Yesterday I was pretty confident that IronPython would help me gain more performance out of my persistence layer. The opposite is true however and the reason is not the python code itself, but rather the IronPython runtime.
I ran some tests using the performance analyzer in Visual Studio and discovered that a lot of time was wasted on starting the python engine. Even when I precompiled the script and ran it every time I needed it for loading and saving objects. Precompiling the script into an instance of CompiledCode even caused my code to initiliaze the engine twice, once for precompiling the script and once for each time the script was executed. Not exactly optimal use of memory and CPU power if you ask me.
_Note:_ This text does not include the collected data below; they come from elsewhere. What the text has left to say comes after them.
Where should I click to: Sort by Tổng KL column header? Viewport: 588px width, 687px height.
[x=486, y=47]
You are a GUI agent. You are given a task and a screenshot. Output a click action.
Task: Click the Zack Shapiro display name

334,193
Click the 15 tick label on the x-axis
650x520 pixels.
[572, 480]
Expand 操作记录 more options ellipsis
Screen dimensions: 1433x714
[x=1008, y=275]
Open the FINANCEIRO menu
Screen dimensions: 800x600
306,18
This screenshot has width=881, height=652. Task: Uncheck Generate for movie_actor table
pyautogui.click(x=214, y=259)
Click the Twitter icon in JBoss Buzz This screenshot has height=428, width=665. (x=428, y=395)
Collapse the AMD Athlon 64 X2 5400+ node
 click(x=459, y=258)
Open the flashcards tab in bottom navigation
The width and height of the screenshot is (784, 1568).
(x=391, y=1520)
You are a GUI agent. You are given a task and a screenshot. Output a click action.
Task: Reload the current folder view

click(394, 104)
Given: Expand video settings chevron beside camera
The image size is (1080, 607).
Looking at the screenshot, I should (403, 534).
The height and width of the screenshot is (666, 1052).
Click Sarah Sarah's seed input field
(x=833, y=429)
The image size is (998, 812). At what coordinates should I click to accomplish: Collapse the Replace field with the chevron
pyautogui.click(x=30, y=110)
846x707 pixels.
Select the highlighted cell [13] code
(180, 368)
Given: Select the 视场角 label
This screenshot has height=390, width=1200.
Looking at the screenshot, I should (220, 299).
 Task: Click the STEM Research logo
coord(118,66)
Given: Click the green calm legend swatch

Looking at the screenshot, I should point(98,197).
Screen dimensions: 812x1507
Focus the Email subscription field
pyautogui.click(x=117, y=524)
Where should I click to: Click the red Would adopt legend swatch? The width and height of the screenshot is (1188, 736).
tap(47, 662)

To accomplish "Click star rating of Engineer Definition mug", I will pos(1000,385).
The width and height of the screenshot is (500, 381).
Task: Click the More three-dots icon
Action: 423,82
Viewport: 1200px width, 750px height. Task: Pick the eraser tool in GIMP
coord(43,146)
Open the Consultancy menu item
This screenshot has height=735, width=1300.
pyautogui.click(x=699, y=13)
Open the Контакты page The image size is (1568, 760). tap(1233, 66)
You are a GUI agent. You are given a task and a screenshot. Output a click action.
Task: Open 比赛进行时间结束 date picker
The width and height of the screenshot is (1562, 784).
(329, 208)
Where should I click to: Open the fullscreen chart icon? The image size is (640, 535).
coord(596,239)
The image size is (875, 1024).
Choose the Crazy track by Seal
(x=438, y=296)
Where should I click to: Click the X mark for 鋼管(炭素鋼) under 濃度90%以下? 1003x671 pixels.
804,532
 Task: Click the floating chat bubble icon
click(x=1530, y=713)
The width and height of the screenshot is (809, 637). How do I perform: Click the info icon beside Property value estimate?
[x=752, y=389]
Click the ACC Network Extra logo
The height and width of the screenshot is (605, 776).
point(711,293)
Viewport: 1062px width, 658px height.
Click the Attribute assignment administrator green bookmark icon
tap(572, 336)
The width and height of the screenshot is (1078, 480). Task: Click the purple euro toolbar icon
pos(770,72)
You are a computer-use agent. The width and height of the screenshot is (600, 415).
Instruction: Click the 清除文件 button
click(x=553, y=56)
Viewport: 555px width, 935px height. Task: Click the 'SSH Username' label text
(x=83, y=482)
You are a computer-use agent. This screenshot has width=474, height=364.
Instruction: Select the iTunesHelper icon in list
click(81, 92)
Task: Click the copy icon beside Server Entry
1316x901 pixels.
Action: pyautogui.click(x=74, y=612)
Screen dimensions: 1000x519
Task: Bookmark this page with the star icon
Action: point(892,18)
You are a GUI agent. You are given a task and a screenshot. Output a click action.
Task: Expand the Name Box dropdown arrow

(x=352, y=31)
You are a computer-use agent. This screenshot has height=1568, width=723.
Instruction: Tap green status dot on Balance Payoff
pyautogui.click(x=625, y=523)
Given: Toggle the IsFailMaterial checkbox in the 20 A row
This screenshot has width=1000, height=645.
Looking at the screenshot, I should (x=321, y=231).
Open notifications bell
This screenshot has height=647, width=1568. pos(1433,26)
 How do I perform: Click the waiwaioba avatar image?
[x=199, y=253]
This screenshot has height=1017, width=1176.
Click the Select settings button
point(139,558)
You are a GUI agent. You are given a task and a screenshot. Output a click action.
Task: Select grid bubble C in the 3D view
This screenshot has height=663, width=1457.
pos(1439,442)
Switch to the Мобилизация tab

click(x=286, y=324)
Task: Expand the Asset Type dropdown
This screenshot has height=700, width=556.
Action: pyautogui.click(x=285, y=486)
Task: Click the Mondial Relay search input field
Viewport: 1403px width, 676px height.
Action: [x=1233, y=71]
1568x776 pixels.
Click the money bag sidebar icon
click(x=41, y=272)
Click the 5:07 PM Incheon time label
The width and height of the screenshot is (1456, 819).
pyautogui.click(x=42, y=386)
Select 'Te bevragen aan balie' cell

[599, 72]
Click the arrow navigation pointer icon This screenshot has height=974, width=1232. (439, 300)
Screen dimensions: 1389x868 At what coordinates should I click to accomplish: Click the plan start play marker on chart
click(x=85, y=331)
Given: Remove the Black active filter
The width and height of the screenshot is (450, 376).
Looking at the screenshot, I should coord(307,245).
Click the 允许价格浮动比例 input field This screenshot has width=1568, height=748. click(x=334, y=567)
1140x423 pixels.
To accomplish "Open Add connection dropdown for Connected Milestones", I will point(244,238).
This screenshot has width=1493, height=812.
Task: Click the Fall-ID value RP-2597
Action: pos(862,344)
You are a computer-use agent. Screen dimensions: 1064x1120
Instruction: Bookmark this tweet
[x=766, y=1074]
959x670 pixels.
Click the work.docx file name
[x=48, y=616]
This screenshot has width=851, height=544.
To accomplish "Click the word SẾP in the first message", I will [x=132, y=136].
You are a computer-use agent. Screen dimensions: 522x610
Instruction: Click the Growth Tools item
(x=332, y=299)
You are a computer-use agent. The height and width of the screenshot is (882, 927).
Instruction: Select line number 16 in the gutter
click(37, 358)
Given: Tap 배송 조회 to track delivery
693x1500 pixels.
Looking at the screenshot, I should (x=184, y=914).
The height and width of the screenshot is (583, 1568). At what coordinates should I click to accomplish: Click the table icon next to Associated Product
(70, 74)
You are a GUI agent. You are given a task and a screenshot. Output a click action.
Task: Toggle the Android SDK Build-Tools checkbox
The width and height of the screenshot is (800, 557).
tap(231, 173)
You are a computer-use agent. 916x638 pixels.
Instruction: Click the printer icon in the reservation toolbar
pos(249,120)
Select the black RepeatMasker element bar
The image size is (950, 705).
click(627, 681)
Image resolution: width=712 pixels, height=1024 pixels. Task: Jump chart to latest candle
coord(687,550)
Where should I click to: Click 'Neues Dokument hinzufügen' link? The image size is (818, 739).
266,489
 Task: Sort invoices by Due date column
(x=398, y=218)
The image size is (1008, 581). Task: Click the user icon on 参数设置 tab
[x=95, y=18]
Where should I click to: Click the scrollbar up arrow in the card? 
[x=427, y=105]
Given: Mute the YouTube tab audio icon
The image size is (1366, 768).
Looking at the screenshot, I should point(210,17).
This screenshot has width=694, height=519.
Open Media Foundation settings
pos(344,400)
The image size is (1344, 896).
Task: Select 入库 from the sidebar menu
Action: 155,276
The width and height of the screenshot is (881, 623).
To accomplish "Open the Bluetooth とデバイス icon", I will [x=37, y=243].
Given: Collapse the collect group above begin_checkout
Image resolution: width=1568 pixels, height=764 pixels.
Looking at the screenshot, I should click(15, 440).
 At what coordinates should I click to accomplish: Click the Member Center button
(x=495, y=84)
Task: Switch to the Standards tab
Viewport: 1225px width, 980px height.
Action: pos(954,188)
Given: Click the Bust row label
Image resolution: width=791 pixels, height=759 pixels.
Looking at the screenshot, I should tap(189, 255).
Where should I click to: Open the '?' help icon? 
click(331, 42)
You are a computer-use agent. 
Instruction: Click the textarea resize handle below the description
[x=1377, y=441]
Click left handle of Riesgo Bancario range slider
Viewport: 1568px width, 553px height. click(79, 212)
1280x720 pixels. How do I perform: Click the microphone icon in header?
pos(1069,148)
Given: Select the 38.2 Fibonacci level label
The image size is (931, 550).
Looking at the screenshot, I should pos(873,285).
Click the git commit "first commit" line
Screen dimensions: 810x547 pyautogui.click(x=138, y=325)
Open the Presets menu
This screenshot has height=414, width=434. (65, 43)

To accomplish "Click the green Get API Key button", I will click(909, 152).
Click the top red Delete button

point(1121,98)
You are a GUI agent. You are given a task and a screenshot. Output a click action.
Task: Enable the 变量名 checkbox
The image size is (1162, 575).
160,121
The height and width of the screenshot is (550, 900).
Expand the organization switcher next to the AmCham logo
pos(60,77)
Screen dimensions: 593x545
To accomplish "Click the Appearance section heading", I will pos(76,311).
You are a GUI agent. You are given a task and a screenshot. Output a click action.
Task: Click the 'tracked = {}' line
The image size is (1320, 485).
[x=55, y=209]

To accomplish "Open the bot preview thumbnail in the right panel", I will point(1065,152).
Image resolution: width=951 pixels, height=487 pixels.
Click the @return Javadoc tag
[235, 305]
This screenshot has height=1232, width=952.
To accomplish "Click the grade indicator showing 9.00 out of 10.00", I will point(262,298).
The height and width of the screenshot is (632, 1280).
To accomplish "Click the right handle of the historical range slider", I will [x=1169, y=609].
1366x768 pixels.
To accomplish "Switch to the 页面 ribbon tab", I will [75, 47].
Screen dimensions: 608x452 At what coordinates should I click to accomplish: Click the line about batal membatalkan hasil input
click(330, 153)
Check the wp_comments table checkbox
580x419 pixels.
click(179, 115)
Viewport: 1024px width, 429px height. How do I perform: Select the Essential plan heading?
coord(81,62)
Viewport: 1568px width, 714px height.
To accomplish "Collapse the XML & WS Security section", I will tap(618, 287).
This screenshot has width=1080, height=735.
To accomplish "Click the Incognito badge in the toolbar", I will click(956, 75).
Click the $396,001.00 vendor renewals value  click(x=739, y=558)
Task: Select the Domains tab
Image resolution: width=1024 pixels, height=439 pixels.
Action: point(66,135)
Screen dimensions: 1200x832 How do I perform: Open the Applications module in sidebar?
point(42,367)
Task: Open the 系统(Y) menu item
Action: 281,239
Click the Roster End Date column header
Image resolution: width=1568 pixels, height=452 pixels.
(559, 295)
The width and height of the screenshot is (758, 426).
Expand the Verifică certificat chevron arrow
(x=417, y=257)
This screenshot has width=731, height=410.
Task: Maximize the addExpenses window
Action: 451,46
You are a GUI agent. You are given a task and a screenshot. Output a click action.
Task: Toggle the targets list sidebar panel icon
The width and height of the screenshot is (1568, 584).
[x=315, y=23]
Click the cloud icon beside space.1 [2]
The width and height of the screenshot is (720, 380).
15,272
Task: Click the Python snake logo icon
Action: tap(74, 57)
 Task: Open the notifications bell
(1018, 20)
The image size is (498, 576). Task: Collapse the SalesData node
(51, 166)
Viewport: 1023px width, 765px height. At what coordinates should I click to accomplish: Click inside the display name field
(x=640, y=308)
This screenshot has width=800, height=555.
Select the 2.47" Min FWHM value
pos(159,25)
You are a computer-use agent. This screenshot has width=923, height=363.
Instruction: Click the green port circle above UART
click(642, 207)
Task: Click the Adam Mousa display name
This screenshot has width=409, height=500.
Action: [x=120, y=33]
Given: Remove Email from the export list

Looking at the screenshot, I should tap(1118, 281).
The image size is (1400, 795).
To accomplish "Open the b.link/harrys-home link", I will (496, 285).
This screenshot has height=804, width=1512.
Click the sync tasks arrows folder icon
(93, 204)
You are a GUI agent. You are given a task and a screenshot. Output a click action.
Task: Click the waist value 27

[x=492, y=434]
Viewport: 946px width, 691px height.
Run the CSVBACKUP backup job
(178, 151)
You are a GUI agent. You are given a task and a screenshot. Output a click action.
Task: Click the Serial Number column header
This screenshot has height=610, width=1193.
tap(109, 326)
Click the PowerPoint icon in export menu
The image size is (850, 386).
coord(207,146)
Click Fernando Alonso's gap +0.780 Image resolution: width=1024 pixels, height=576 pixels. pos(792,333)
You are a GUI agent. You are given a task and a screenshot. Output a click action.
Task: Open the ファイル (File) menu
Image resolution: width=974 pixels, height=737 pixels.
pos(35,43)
The difference is huge by the way, 1000 separate queries for one object to the database took 2 seconds with my old reflection based ObjectPersistenceHelper and 13 seconds with the dynamic version before I started optimizing it. After optimization the DynamicObjectPersistenceHelper still required 5 seconds to do the same operation. I didn’t test loading 1000 objects in one batch, because the results with the one object per batch test were convincing enough for me to throw out the dynamic persistence helper.
I haven’t dropped the idea completely. My second plan was to build the whole framework in IronPython and use that from C#. There is a problem with this idea, python code is dynamic so classes don’t really exist, instead they are objects and can’t be referenced from C#. Unless of course I hook the objects and use reflection again. Not really a good idea if you ask me.
My end conclusion for this experiment is that IronPython can be a good idea for ASP.NET and other scenario’s where objects don’t have to be reused from other assemblies, however I wouldn’t advice people to use IronPython in a scenario like I have with my data access layer.